MKSAP: 43-year-old man with severe abdominal pain

Test your medicine knowledge with the MKSAP challenge, in partnership with the American College of Physicians.

A 43-year-old man is evaluated in the hospital for severe abdominal pain of 2 days’ duration. He is otherwise healthy except for the recent finding of pancytopenia. Family history is noncontributory. His only medication is a daily multivitamin. Following a physical exam and lab results, what test is most likely to establish the diagnosis?

On physical examination, temperature is 36.2 °C (97.2 °F), blood pressure is 143/69 mm Hg, pulse rate is 86/min, and respiration rate is 12/min. The patient appears jaundiced. There is no splenomegaly. The remainder of the examination is normal.

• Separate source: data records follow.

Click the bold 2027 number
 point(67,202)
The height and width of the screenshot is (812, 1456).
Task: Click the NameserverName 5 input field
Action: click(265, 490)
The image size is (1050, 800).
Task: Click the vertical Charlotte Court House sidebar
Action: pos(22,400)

Laboratory studies were as follows:

Haptoglobin Undetectable
Hemoglobin 10.4 g/dL (104 g/L)
Leukocyte count 3400/µL (3.4 × 109/L)
Platelet count 89,000/µL (89 × 109/L)
Reticulocyte count 7%
Total bilirubin 2.8 mg/dL (48 µmol/L)
Direct bilirubin 0.4 mg/dL (7 µmol/L)
Lactate dehydrogenase 775 units/L

His complete blood count and liver chemistry values from 1 year ago were normal.

A CT scan of the abdomen shows mesenteric vein thrombosis but no lymphadenopathy or splenomegaly.

Which of the following tests is most likely to establish the diagnosis?

A: Direct Coombs (antiglobulin) test
B: Factor V Leiden assay
C: Flow cytometric analysis for CD55 and CD59
D: Lupus anticoagulant and anticardiolipin antibody assay

MKSAP Answer and Critique

The correct answer is C: Flow cytometric analysis for CD55 and CD5. This item is available to MKSAP 16 subscribers as item 60 in the Hematology and Oncology section.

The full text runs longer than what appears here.